Passage shown:
Speech given by Sophia Hansen-Day, BDS Forum at 4200 Cedar, April 19th, 2015.

 

Hello everyone, thanks for being here today as we build our Minnesota Boycott Divest Sanctions (BDS) work in solidarity with the Palestinian people.

As has already been mentioned, the global movement for BDS was initiated in 2005 by over 170 Palestinian civil society organizations. The 2005 call was launched on July 9th, one year to the day after the International Court of Justice declared Israel’s apartheid wall illegal under international law. Recognizing the utter failure of international bodies such as the UN to make Israel comply with international law or respect Palestinian rights, Palestinian organizations called for grassroots activism to place pressure on the apartheid state of Israel.

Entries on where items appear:
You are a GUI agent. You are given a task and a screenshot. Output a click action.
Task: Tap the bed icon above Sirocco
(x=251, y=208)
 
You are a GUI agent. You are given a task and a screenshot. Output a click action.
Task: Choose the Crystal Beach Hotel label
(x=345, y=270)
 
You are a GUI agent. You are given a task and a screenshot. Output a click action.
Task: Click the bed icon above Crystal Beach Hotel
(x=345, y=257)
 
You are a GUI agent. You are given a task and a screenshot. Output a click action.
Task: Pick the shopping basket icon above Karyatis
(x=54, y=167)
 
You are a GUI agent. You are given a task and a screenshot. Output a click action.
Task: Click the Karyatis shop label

Set task 1: Reproduce all of the rows on where items appear word for word, from the first one through the last.
Set task 2: Write the next part of the speech on the BDS movement, picking up right after its final sentence.
The speech and the rows are unrelated to each other.

Output 1:
You are a GUI agent. You are given a task and a screenshot. Output a click action.
Task: Tap the bed icon above Sirocco
(x=251, y=208)
 
You are a GUI agent. You are given a task and a screenshot. Output a click action.
Task: Choose the Crystal Beach Hotel label
(x=345, y=270)
 
You are a GUI agent. You are given a task and a screenshot. Output a click action.
Task: Click the bed icon above Crystal Beach Hotel
(x=345, y=257)
 
You are a GUI agent. You are given a task and a screenshot. Output a click action.
Task: Pick the shopping basket icon above Karyatis
(x=54, y=167)
 
You are a GUI agent. You are given a task and a screenshot. Output a click action.
Task: Click the Karyatis shop label

Output 2:
The call urges various forms of boycott against Israel until it meets its obligations under international law by: Ending its occupation and colonization of all Arab lands occupied in June 1967 and dismantling the apartheid Wall; Recognizing the fundamental rights of the Arab-Palestinian citizens of Israel to full equality; and Respecting, protecting and promoting the rights of Palestinian refugees to return to their homes and properties as stipulated in UN Resolution 194.

Initiators were encouraged by the 2001 World Conference against Racism, Racial Discrimination, Xenophobia, and Related Intolerance organized by UNESCO in Durban, South Africa. Out of this conference, Palestinian intellectuals called for a boycott of Israeli academic institutions in 2003 and formed the Academic and Cultural Boycott of Israel in 2004. A national committee was then established that brought together Palestinian civil society groups who agreed to the above three demands, and they launched the BDS movement.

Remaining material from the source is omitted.